In their study, Suciu et al. [11] found that 26% of EPIs presented with retinopathy. In the Epipage study, 2% of EPIs experienced a moderate or severe visual deficiency after five years [8]. According to some other studies, the frequency of neurological lesions varies between 10 and 50% [4,7,14,15] in these infants.
Concerning the prognosis of EPI:
In the EXPRESS study group [15], 47% of EPIs born before 27 weeks survived to the age of 1 year without severe morbidity. For Farooqi et al. [12], only 10 to 30% of EPIs born prior to 26 weeks will have significant behavior or memory disorders at 11 years of age. The majority of EPI will experience satisfactory development.
Among the causes of death, infection occurred approximately every fourth time following chorioamnionitis or septic shock. The rate of infections can be explained by the great frequency of the premature rupture of membranes in our study and of the immaturity of the immune system of the EPIs. Moreover, many components of neonatal resuscitation may cause secondary infections (intubation, urinary catheters, and intravenous perfusions). The treatment of these infections may be improved by using more targeted antibiotic therapy.
In our study, the mortality rate during infant hospitalization (50%) was slightly higher than the 40% reported by other investigations [13,16-18]. This variation may be because we included very early births up to 20 WG. The causes of death in these EPIs were mainly neurological and respiratory, which were similar to the results of most previous studies [6,9,13].
The leading maternal cause of premature birth before 26 WG was a premature rupture of the membranes followed by hypertensive and vascular disorders of pregnancy. These results are in agreement with those of other studies [4,13].
Our results represent short-term findings. However, although our study was retrospective, we identified a high rate of survival of EPIs after 22 weeks. Paediatric follow-up visits with these children are in place to manage and diagnose or eventually treat some complications, especially neurological impairments. Other studies have shown that the majority of new-borns who make it through the early neonatal critical period will survive without major lesions or defects or with only moderate difficulties [15,19,20].

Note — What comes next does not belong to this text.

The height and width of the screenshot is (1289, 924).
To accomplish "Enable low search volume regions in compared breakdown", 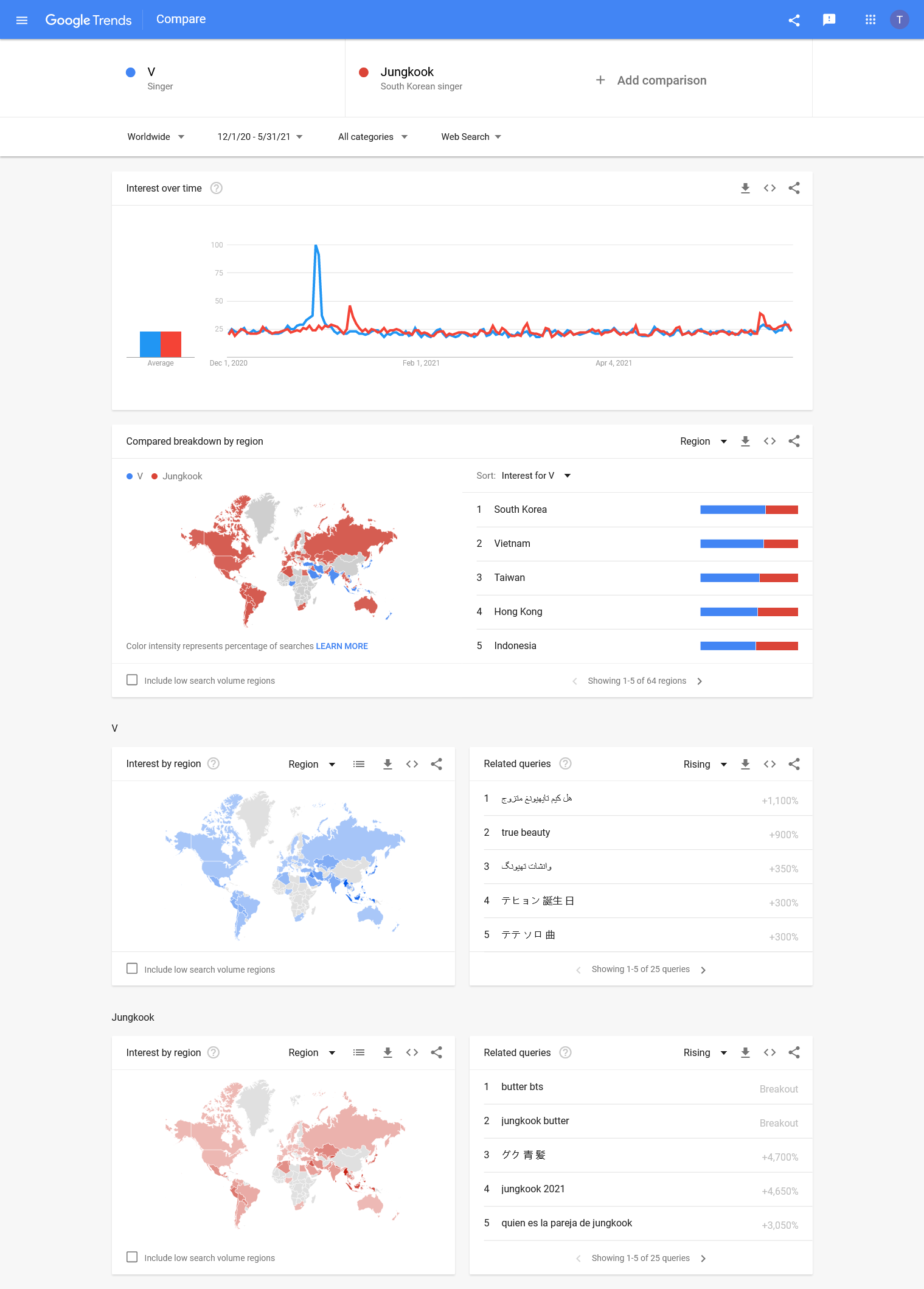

The survival rate of EPIs between 20 WG and 24 weeks+6 days gestation is important and increases with gestational age. Neurological, respiratory, and infectious neonatal morbidities remain high, but many of them are curable with the therapeutic progress of neonatal resuscitation. The results of our study are encouraging in the shortterm and indicate the possibility for active neonatal resuscitation beginning at 22 weeks with significant survival rates. A median and long-term follow-up study of these infants has already begun. In addition, antenatal corticotherapy using magnesium sulphate should be discussed foe EPIs beginning at 22 weeks, as well as treatment with surfactants.